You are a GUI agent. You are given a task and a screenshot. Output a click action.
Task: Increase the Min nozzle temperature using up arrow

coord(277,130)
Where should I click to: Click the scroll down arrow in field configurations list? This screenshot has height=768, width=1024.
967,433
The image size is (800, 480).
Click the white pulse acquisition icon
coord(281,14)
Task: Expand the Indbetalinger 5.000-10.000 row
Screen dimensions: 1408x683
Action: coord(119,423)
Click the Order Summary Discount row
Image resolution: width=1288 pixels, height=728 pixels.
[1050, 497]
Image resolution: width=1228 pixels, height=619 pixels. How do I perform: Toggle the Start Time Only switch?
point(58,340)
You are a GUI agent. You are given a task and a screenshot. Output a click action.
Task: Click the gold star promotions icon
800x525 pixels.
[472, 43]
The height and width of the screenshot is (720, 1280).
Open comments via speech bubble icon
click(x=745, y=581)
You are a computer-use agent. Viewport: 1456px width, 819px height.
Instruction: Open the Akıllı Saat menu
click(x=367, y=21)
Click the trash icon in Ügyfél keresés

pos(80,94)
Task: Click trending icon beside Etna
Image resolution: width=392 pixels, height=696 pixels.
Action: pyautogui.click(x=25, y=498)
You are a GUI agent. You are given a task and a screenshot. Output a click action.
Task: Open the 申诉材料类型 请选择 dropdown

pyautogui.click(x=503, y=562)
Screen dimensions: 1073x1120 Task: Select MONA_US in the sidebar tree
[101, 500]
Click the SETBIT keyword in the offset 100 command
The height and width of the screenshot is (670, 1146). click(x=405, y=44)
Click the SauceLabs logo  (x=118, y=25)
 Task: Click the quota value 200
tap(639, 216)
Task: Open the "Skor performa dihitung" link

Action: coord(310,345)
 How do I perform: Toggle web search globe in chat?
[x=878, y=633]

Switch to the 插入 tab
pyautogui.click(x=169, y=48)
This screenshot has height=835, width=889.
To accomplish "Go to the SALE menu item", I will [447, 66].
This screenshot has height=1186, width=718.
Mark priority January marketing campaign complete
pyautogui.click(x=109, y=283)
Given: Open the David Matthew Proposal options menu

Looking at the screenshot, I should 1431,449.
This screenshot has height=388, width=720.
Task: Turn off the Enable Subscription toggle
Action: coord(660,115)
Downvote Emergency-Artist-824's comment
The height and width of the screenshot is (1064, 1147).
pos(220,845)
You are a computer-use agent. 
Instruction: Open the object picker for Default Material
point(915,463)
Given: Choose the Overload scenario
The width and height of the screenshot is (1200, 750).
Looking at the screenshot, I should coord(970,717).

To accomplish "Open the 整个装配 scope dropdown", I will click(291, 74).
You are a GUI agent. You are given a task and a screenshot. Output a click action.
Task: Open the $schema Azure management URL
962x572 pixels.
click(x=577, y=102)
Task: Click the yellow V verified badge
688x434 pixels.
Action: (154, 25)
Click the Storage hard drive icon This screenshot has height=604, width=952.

○ ○ ○ ○ ○

• WHAT TO PRODUCE:
Which lines run from the one holding "Image resolution: width=1228" through the one holding "The height and width of the screenshot is (720, 1280)." in the records above? Repeat them exactly, both included, and nothing more.

• REPLY TO THE EXERCISE:
Image resolution: width=1228 pixels, height=619 pixels. How do I perform: Toggle the Start Time Only switch?
point(58,340)
You are a GUI agent. You are given a task and a screenshot. Output a click action.
Task: Click the gold star promotions icon
800x525 pixels.
[472, 43]
The height and width of the screenshot is (720, 1280).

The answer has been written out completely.